My car is 2015 Mazda 3, with 83,000 miles already. I do my basic maintenance and it runs well.


----------



## UberDez (Mar 28, 2017)

Aftermarket vehicle warranties are rarely worth it and if you're driving Uber you'll fly through the warranty mileage limits so fast it would be like throwing money away

When I bought my last car they tried to upsell me a 2 year 24k mile warranty for $2500. That was 9 months ago. I've put on 22k miles I've had one repair a messed up seat belt buckle (the inflatable kind) ordered the part from the dealership (so I over paid) $88 and it took me about an hour to install (had to take apart the seat to get to the sensor that ties into the inflatable seat belt system
So unless something major happens in the next 2 weeks I would have thrown away $2412


----------



## PrestonT (Feb 15, 2017)

You answered your own question. Warranty companies won't cover a commercial car.


----------



## Urbanappalachian (Dec 11, 2016)

I like answering my own ?


----------



## Snowblind (Apr 14, 2017)

I purchased the Mercedes Benz extended Warranty when I had 49K on my Odometer.

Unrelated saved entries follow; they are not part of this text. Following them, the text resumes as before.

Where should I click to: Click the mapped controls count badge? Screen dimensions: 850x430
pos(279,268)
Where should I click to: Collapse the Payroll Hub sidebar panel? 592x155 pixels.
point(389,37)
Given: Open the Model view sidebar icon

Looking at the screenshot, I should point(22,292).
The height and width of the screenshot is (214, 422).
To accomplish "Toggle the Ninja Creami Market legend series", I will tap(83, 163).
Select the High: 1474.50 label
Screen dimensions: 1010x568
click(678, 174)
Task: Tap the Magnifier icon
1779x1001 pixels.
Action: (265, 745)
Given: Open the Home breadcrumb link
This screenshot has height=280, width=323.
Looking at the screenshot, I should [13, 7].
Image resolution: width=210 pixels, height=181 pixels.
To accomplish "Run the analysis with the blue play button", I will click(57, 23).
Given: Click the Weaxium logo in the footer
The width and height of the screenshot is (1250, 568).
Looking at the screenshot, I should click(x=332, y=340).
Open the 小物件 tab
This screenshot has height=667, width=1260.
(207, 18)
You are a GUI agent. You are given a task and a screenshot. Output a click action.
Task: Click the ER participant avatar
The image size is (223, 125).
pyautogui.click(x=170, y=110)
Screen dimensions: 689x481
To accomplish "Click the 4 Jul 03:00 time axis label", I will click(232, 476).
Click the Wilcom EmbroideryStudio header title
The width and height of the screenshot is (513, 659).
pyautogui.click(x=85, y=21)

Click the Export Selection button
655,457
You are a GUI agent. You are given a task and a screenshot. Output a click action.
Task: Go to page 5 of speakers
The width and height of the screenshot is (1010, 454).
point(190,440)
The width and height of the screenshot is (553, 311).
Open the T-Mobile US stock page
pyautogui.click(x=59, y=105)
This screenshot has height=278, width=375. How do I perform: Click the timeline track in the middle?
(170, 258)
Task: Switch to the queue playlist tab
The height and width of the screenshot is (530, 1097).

I did a lot of research on "aftermarket" warranties, and they all suck. So I plunked down $4400 and got it from my Dealer. They wanted originally $5000, but since I know they have room for negotiations, they let me grind them a little. You should talk to your Dealer, then discuss a better price.
Is it worth it?

Well, in the last 2 Years covered by my extended, the Dealer replaced:

Turbo seal on Intake. (Parts + Labor = $3500)
Both Headlights (Parts + Labor = $2700)
All Window Side moldings (Parts + Labor = $2800)
Exhaust Sensors, misc. Items (Parts + Labor =$1200)
Engine Cover (Pars + Labor = $475)

plus some minor stuff, and I always get a free Rental, usually a C-Class or a GLA.
This warranty will now run out on Jan 1st and you bet your @ss that I will bring it in one more time to have some Stuff replaced.
YMMV, however. I hear some Asian Cars have a 100K warranty already.


----------



## UberDez (Mar 28, 2017)

Snowblind said:


> I purchased the Mercedes Benz extended Warranty when I had 49K on my Odometer. I did a lot of research on "aftermarket" warranties, and they all suck. So I plunked down $4400 and got it from my Dealer. They wanted originally $5000, but since I know they have room for negotiations, they let me grind them a little. You should talk to your Dealer, then discuss a better price.
> Is it worth it?
> 
> Well, in the last 2 Years covered by my extended, the Dealer replaced:
> ...


See all of that work could have been done for well under $4,400 at an independent . On my BMW they the Dealer quoted me $2500 to replace the thermostat and water pump . I ordered the parts myself and knocked it out in under 8 hours in my garage total cost was around $500 while I was in there I damaged the radiator so I had to buy a new radiator and while I was doing that I decided to replace all the rad hoses and some vacuum lines all stuff that wouldn't have gotten done for $2000 more . I also found a local BMW Mechanic that would do all that work with warranty for $900 later on . 
Same with Oil Filter Housing and valve cover gasket , dealer would have charged over $2500 I had that same independent mechanic do it for $250


----------



## Snowblind (Apr 14, 2017)

With all due Respect, UberDezNutz , some of the Items the Dealer replaced are true "Dealer-Items".
The Windows moldings, for example. No way the Independent Guy can get those as aftermarket Item.
Or the Headlights, yes you can get cheap Chinese made ones for a fraction of the price. Or, I could have just polished them out. lol.
With the Window-moldings, there was a lot of Labor involved, all interior panels had to come out the exchange those.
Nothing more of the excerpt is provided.